• _Activity_: Would you give the entries below again in full, exactly as they stand?

• _Available records_:
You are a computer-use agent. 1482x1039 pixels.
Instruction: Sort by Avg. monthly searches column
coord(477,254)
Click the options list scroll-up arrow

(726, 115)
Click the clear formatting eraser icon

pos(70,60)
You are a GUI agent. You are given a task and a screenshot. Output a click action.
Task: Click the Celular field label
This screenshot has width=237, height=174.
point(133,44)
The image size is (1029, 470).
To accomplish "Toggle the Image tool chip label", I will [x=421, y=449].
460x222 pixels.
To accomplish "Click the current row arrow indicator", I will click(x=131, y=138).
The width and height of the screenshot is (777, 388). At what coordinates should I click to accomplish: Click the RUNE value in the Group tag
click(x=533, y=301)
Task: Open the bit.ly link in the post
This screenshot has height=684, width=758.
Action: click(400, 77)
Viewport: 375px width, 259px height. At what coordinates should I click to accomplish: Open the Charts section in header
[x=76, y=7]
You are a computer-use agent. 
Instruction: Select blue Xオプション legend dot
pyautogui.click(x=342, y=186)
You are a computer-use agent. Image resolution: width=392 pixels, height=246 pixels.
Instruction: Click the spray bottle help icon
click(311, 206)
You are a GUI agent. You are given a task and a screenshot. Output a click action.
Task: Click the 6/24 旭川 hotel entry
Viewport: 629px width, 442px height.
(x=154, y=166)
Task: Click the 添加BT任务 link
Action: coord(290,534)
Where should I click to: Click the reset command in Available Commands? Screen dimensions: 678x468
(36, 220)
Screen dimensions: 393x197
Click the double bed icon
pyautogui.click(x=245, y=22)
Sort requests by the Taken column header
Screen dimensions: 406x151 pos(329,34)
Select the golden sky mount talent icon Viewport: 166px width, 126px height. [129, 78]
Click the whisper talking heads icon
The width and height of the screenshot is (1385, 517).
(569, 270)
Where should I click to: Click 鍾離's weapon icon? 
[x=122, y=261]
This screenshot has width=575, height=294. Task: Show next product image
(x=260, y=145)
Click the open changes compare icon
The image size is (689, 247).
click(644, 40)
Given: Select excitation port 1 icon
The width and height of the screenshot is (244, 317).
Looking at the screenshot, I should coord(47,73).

• _Answer for this exercise_:
You are a computer-use agent. 1482x1039 pixels.
Instruction: Sort by Avg. monthly searches column
coord(477,254)
Click the options list scroll-up arrow

(726, 115)
Click the clear formatting eraser icon

pos(70,60)
You are a GUI agent. You are given a task and a screenshot. Output a click action.
Task: Click the Celular field label
This screenshot has width=237, height=174.
point(133,44)
The image size is (1029, 470).
To accomplish "Toggle the Image tool chip label", I will [x=421, y=449].
460x222 pixels.
To accomplish "Click the current row arrow indicator", I will click(x=131, y=138).
The width and height of the screenshot is (777, 388). At what coordinates should I click to accomplish: Click the RUNE value in the Group tag
click(x=533, y=301)
Task: Open the bit.ly link in the post
This screenshot has height=684, width=758.
Action: click(400, 77)
Viewport: 375px width, 259px height. At what coordinates should I click to accomplish: Open the Charts section in header
[x=76, y=7]
You are a computer-use agent. 
Instruction: Select blue Xオプション legend dot
pyautogui.click(x=342, y=186)
You are a computer-use agent. Image resolution: width=392 pixels, height=246 pixels.
Instruction: Click the spray bottle help icon
click(311, 206)
You are a GUI agent. You are given a task and a screenshot. Output a click action.
Task: Click the 6/24 旭川 hotel entry
Viewport: 629px width, 442px height.
(x=154, y=166)
Task: Click the 添加BT任务 link
Action: coord(290,534)
Where should I click to: Click the reset command in Available Commands? Screen dimensions: 678x468
(36, 220)
Screen dimensions: 393x197
Click the double bed icon
pyautogui.click(x=245, y=22)
Sort requests by the Taken column header
Screen dimensions: 406x151 pos(329,34)
Select the golden sky mount talent icon Viewport: 166px width, 126px height. [129, 78]
Click the whisper talking heads icon
The width and height of the screenshot is (1385, 517).
(569, 270)
Where should I click to: Click 鍾離's weapon icon? 
[x=122, y=261]
This screenshot has width=575, height=294. Task: Show next product image
(x=260, y=145)
Click the open changes compare icon
The image size is (689, 247).
click(644, 40)
Given: Select excitation port 1 icon
The width and height of the screenshot is (244, 317).
Looking at the screenshot, I should coord(47,73).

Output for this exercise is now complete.